- Required work
[1] According to the book review, why must we believe that the ends morality imposes on us can actually be achieved? Answer in one to three sentences.
[2] Continue the review of Clewis's book on the Kantian sublime from where it stops.

ROBERT CLEWIS | The Kantian Sublime and the Revelation of Freedom | Cambridge University Press 2009
By Paul Guyer
Robert Clewis’s book The Kantian Sublime and the Revelation of Freedom is a rich and thoughtful examination of Kant’s concept of the sublime, of the interface between Kant’s aesthetics and his practical philosophy, and of Kant’s attitude toward moral enthusiasm, which he effectively argues is by no means entirely negative but also has a positive role to play in Kant’s account of political progress. In my comments, I want to focus on several issues concerning the sublime more than enthusiasm.
First, I want to consider some general questions connected with the idea that the experience of sublimity could count as a “revelation” of freedom; second, I want to consider Clewis’s claim that there is a “pure” as well as “dependent” experience and judgment of the sublime; and third, I want to consider his claim that Kant recognizes the “moral sublime” as a distinct category of the sublime from the “dynamical sublime”, the only variety of the sublime that Kant himself explicitly distinguishes from the “mathematical sublime” in the ‘Analytic of the Sublime’.
Clewis begins his work by reporting a fourfold schema I previously published for analyzing the moral significance of the experience of beauty and arguing that the same schema applies to the experience of sublimity, which I did not do. On my account, morality itself requires that (i) we understand the moral law and what it requires of us; (ii) we must believe that we are in fact free to choose to do what the moral law requires of us; (iii) we must believe that the ends morality imposes upon us can actually be achieved and thus that it is rational for us to attempt to achieve them, in accordance with an interpretation of “ought implies can” as a completely general canon of rationality, applicable to prudential as well as purely moral practical reasoning; and that (iv) we must have an adequate motivation for our efforts to be moral.
I then argued that (i) pure natural beauty and adherent artistic beauty, involving aesthetic ideas, can “offer a sensuous presentation of the moral law itself” and of related concepts or ideas, whether symbolically as in the case of natural beauty or more directly as in the case of aesthetic ideas; (ii) the feeling of our freedom of imagination in the experience of beauty can make “palpable to us as sensory creatures” the “freedom of the will that we can intellectually infer from our consciousness of the moral law”; (iii) the existence of beauty is a “hint” that nature is amenable to the realization of our cognitive objectives that also suggests to us that nature is amenable to the realization of our moral objectives; and that (iv) the experience of beauty prepares us to love disinterestedly” (Clewis, pp. 10–11).

- Recorded data
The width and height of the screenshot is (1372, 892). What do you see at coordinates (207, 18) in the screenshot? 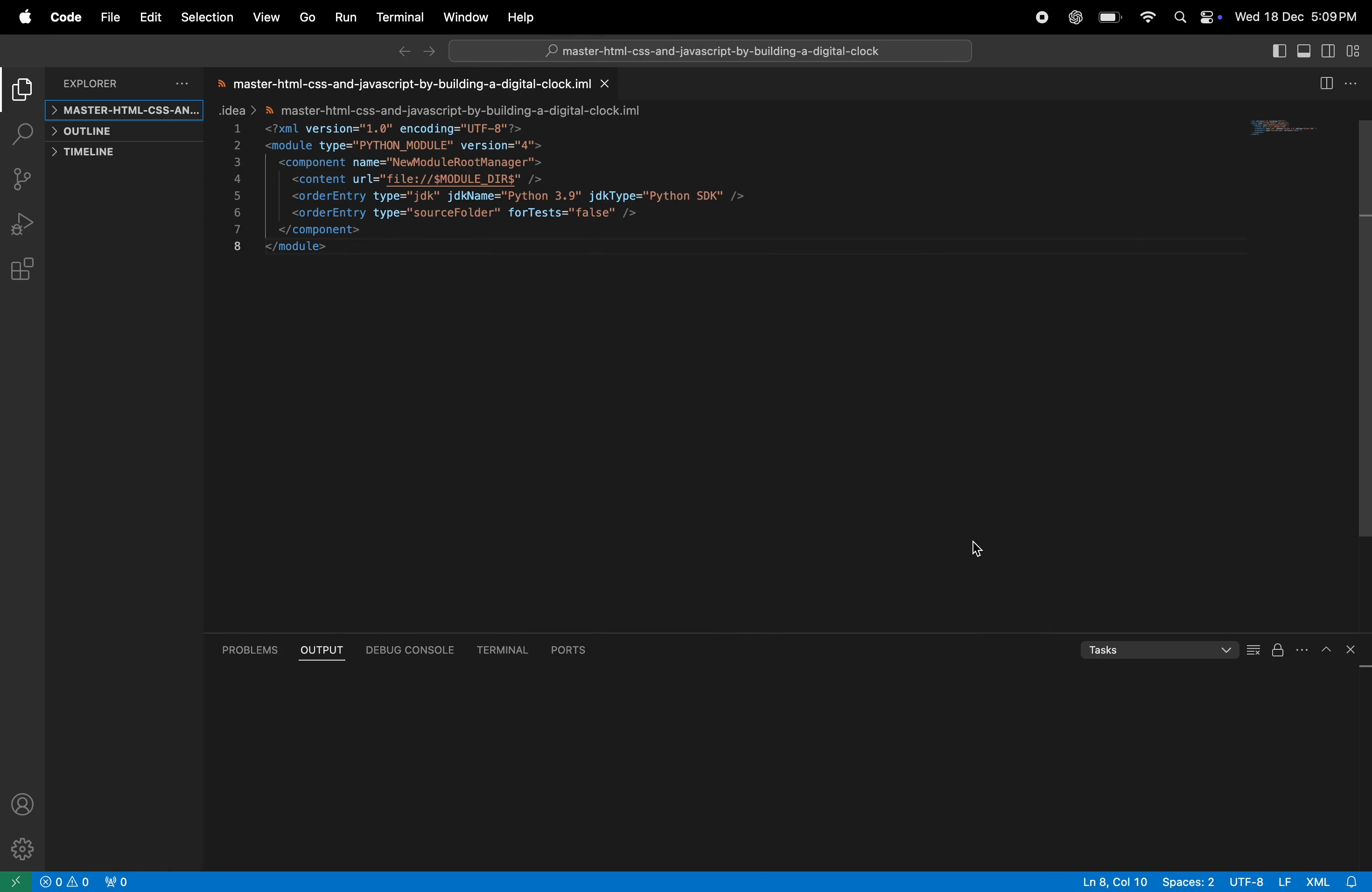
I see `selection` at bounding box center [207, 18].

- Answers given
[1] We must believe those ends can be achieved because only then is it rational to attempt to achieve them. This follows from reading "ought implies can" as a completely general canon of rationality, which applies to prudential as well as purely moral practical reasoning.

[2]
Clewis wants to argue that these same conditions are satisfied by the experience of sublimity and moral enthusiasm in their several varieties, but he focuses on conditions (ii) through (iv): he quotes Kant himself as saying (ii) that the experience of the sublime makes “palpable in ourselves a purposiveness that is entirely independent of nature”, our capacity to act in accordance with morality rather than inclination; (iii) that the experience of the sublime and even more so the experience of moral enthusiasm, such as that of the spectators of the French Revolution that Kant discusses in a famous passage in The Conflict of the Faculties, “can be an empirical and phenomenal moral sign” of the possibility of our achievement of the goals of morality, in particular the possibility of the institution of a rightful state as morality demands, an achievement “that unfolds in the course of nature”; and finally (iv) that such experience prepares the spectator for disinterested action and even action contrary to their own personal interests (Clewis, pp. 11–12).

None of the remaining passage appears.